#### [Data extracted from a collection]

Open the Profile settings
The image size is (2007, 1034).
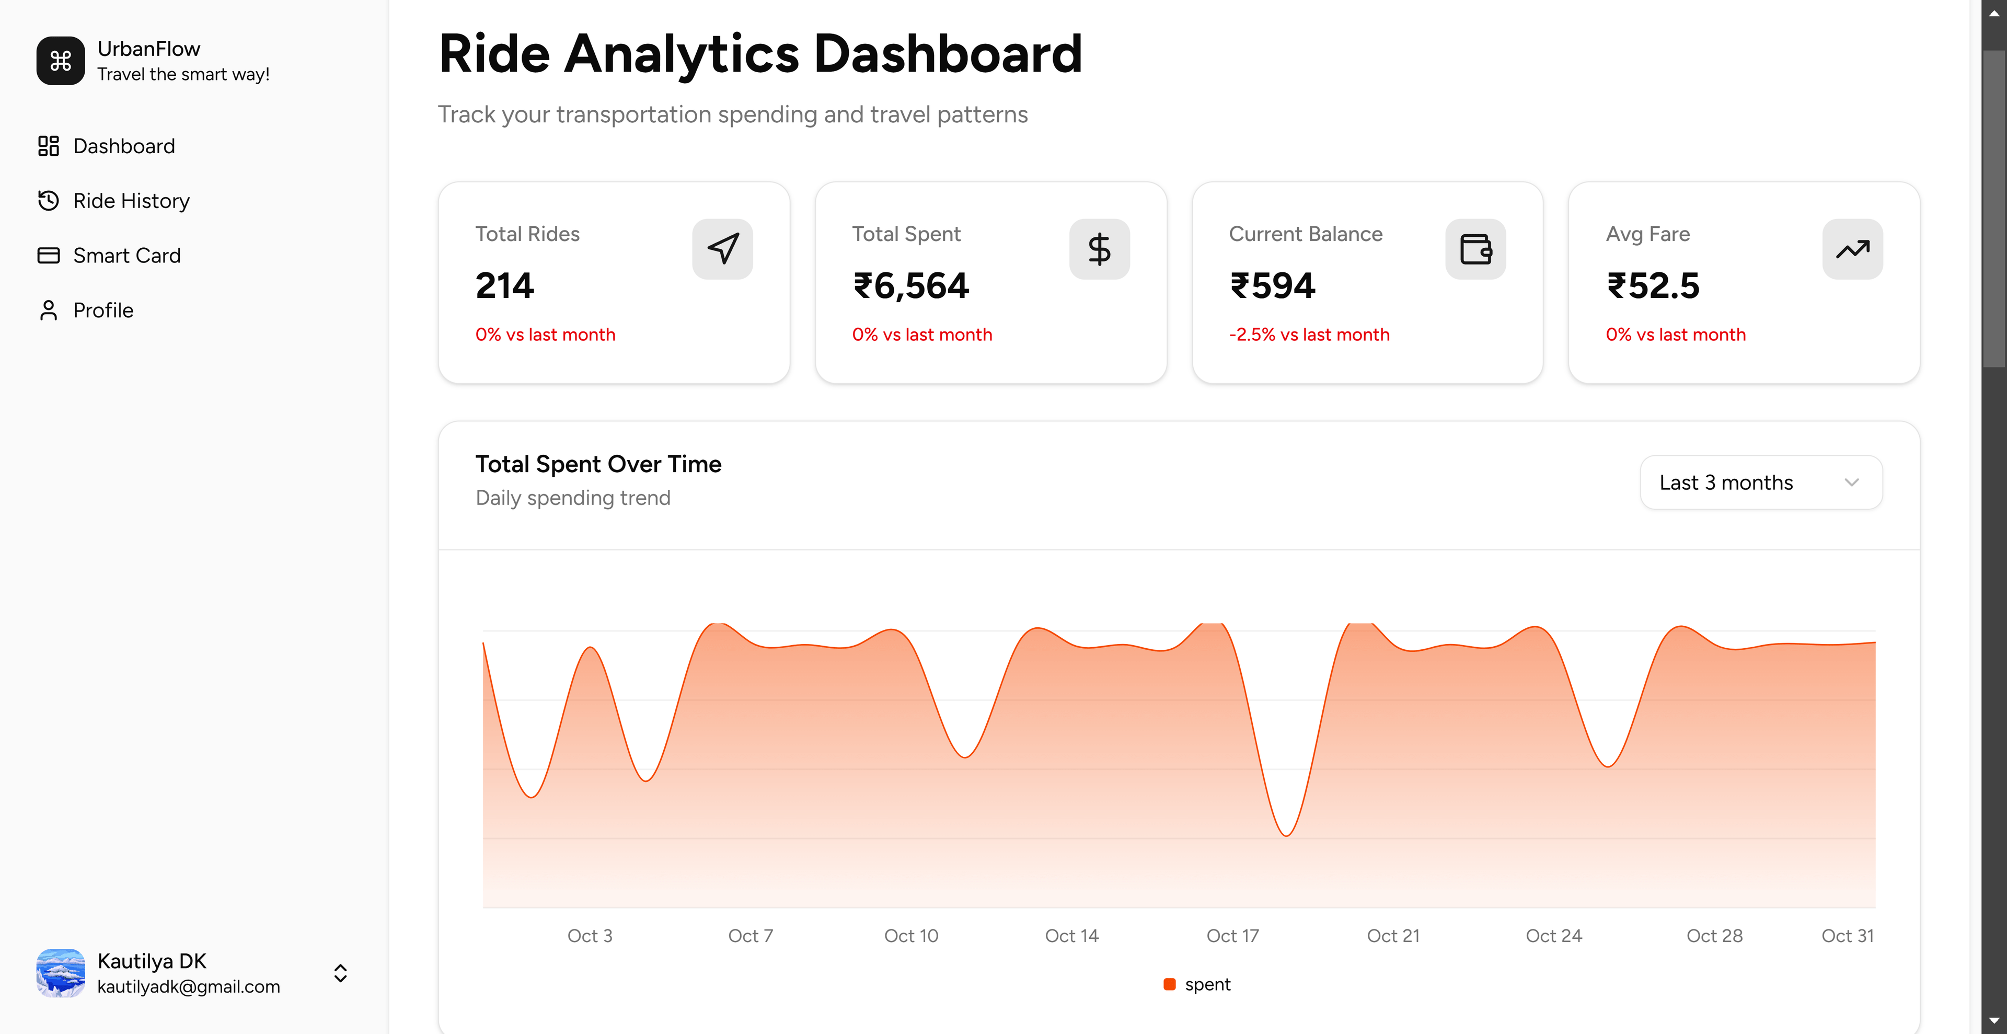(103, 309)
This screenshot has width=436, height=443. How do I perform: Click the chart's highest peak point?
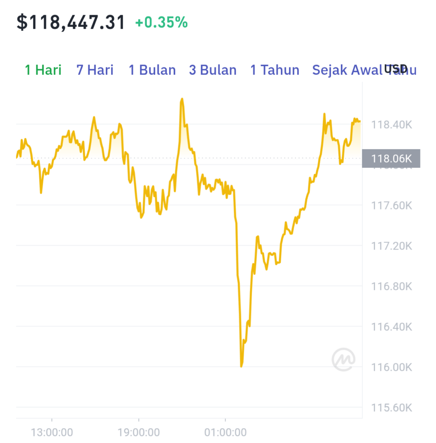coord(182,99)
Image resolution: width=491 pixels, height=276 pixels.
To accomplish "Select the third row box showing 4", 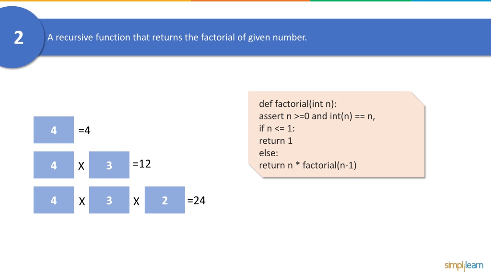I will click(x=54, y=200).
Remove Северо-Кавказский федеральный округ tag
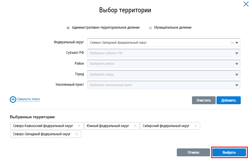Screen dimensions: 251x161 (79, 126)
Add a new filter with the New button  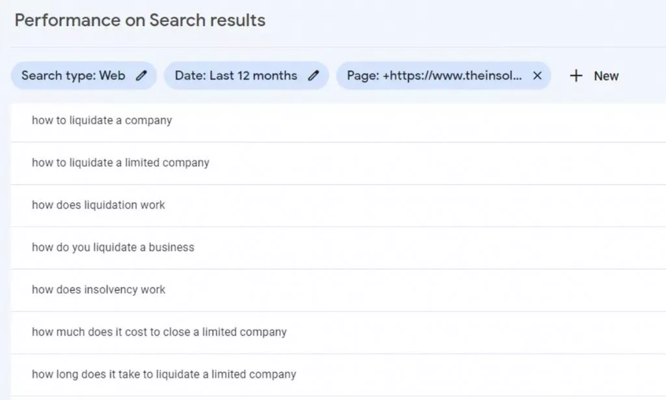(x=593, y=75)
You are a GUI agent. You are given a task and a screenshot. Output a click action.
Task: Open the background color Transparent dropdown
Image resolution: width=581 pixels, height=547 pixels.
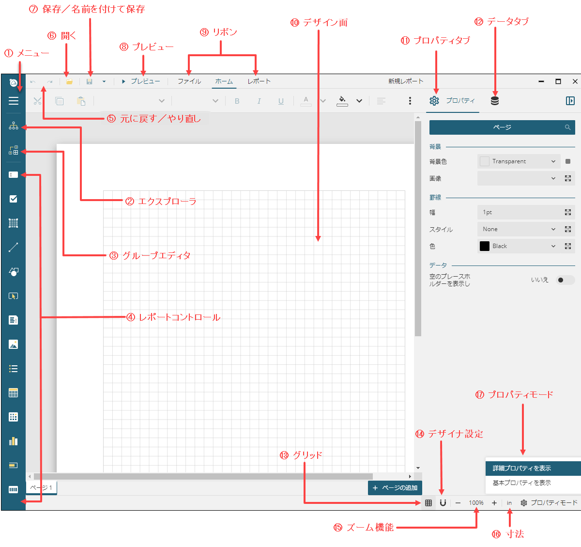[553, 161]
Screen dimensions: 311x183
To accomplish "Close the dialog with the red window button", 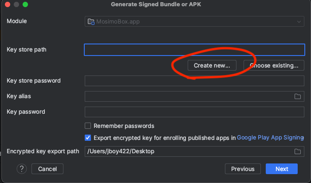I will click(7, 4).
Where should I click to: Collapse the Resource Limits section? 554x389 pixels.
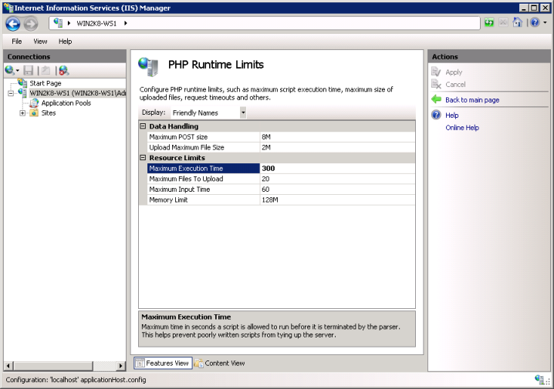click(143, 158)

#### [AIM OF THE TASK]
The total, and only the total: count the lines above that contain "Open".

#### [EXPECTED ANSWER]
2